◆ Task item ◆
State how many lines in the listing below hold the string "agent"; nothing else is wanted.

◆ Data to process ◆
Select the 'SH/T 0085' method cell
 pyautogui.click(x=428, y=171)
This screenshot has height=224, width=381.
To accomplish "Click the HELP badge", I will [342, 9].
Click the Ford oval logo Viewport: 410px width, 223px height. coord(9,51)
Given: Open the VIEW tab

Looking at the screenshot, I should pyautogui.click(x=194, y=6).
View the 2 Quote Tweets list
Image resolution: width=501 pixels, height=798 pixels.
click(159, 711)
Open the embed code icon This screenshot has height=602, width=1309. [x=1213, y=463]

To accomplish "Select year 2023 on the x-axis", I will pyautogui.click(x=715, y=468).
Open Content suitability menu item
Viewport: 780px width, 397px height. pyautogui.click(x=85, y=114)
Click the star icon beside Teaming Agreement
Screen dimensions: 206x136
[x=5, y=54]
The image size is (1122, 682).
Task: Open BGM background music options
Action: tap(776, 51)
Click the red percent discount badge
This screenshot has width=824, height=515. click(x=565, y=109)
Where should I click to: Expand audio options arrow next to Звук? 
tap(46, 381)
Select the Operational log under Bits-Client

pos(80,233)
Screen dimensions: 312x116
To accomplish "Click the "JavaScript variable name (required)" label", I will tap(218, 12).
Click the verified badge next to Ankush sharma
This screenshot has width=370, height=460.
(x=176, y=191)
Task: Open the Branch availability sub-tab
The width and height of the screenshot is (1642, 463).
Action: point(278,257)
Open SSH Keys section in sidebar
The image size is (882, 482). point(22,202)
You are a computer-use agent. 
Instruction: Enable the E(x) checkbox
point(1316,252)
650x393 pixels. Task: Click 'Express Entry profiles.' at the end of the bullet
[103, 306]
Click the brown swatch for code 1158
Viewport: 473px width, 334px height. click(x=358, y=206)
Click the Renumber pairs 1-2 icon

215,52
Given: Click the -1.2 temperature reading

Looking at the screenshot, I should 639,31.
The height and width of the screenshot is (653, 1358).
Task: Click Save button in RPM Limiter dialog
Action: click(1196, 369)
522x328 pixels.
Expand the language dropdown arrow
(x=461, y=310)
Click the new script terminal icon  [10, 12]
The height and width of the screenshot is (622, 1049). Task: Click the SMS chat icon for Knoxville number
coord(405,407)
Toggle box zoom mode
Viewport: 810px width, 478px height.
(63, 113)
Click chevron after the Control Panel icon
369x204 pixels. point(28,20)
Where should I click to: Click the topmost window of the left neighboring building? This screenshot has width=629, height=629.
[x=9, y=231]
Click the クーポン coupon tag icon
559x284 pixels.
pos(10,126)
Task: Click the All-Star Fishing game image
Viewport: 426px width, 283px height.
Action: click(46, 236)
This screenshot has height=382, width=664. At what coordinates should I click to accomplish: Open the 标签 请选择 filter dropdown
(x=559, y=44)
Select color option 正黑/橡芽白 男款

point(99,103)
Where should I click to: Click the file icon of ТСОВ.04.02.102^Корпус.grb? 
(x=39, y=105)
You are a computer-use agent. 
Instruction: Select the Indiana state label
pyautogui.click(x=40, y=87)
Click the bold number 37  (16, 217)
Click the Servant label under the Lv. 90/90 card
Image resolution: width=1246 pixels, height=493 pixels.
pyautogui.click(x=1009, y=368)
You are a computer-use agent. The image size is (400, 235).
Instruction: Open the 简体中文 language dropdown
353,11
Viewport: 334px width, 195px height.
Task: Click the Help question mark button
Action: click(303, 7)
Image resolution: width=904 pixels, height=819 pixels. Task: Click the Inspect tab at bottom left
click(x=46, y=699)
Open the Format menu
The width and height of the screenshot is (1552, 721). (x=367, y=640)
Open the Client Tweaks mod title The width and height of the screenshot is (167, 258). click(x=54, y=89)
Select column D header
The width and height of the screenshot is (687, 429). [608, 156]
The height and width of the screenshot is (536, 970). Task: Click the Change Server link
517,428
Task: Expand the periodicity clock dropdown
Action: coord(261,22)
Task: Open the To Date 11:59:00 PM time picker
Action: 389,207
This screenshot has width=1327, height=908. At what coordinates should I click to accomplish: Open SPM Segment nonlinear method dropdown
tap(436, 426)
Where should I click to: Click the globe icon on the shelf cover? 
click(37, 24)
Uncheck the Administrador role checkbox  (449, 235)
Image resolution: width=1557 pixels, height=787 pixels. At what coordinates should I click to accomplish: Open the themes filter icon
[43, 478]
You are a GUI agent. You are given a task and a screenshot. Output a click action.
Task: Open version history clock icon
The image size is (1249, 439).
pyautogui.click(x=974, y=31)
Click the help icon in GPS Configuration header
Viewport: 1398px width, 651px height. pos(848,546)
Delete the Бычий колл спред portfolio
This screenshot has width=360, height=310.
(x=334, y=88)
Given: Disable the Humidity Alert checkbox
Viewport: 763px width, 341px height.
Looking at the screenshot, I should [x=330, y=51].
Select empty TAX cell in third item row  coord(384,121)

◆ Response ◆
4